CHICAGO — If you’re waiting for Chicago Cubs manager Joe Maddon to finally settle on a leadoff hitter, you may have to wait until 2018, because he’s just fine with using as many players as he wants at the top of his lineup. Maddon has been asked repeatedly about the leadoff position, so he came up with a pitching analogy to illustrate his thinking.
“You would like to have a closer, because it sets up your bullpen,” Maddon explained Tuesday morning. “You would like to have a leadoff hitter you can rely on, on a daily basis, that sets up the rest of your lineup. Sometimes you have closer by committee, sometimes you have leadoff hitter by committee. I don’t think it’s that big of an issue, especially because we have been pretty successful there. The variety of guys we’ve used there have done a really good job.”
Variety is the key word, as the Cubs have employed nine different leadoff hitters this season, tied for most in the majors, according to ESPN Stats & Information. But Maddon isn’t necessarily wrong about their production, especially if it’s possible to eliminate some statistics compiled while Kyle Schwarber hit first in the order.
The Cubs rank last in the National League among No. 1 hitters, going into Saturday’s game, with a .227 batting average. But since June 13 — the first time Anthony Rizzo led off — the Cubs are hitting .258 at the top of the lineup. Overall, their OPS is pretty good, as it ranks fifth with a .760 mark; since June 13, it’s .813.
“We don’t have that prototypical speedy guy,” Maddon said. “Let’s make the best of it we can, but I’ve liked the way it’s worked.”

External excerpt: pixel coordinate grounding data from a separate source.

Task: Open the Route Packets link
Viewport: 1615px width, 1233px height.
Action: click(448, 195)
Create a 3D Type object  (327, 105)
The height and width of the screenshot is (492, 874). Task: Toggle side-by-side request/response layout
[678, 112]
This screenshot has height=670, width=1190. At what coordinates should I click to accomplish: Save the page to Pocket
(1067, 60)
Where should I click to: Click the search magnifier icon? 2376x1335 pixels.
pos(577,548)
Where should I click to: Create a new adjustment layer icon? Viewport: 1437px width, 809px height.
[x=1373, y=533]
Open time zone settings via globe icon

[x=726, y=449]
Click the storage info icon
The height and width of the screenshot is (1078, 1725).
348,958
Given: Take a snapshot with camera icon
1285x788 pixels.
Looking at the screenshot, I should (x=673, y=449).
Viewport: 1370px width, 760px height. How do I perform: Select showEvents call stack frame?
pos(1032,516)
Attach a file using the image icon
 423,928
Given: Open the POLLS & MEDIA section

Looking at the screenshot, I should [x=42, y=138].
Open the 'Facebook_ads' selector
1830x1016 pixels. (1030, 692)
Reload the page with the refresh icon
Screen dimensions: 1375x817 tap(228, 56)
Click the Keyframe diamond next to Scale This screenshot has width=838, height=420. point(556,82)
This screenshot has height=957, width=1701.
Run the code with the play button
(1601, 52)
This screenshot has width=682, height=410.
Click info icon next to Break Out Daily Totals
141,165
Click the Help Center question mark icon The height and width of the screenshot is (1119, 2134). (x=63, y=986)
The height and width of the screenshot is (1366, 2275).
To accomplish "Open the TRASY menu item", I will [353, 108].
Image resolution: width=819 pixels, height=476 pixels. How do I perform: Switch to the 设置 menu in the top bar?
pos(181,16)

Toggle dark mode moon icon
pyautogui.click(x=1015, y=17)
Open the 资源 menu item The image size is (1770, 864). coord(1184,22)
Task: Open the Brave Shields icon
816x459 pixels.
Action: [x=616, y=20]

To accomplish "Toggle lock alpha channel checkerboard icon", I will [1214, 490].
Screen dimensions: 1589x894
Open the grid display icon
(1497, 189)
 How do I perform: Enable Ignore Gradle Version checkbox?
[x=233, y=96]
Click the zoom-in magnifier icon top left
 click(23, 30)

At the moment, Maddon has landed on Jason Heyward and Ben Zobrist as two of his go-to guys for batting first. Heyward didn’t mentally take to it in previous stints, but his .348 career on-base percentage batting leadoff was worth a look — if he was up for it.
“We talked a little bit before the break about the possibility of doing this, so I know that he’s in,” Maddon stated. “His on-base is higher than these other guys. The fact that he’s into it matters.”
In the past, Heyward thought that batting first may have taken away his aggressiveness as a hitter, but he seems to be keeping to his season-long style of avoiding being passive. He swung at the first pitch he saw last Friday against the St. Louis Cardinals when leading off for the first time this season.
“Yeah, just going up there looking for good pitches to hit and not miss them,” Heyward repeated several times.
Heyward didn’t want to dwell on his past struggles batting first, and Maddon thinks he has the right mindset to take on the challenge, at least at the moment.
“That he’s amenable matters a lot,” Maddon said. “He’s even high-fiving bat boys. You need that unifying force. He’s a force multiplier. … He looks like he wants to grab it by the horns here and steer it a little bit.”
Maddon could change his mind and revert back to any of the other eight leadoff hitters he’s used, including Zobrist, who was on base three times Monday. Who knows? The manager hasn’t ruled out putting Schwarber back in the leadoff role.
Bottom line: Maddon doesn’t sound like he’s too concerned with the whole topic anyway.
“It’s worked pretty well for us,” Maddon said. “I have no issues with it at all.”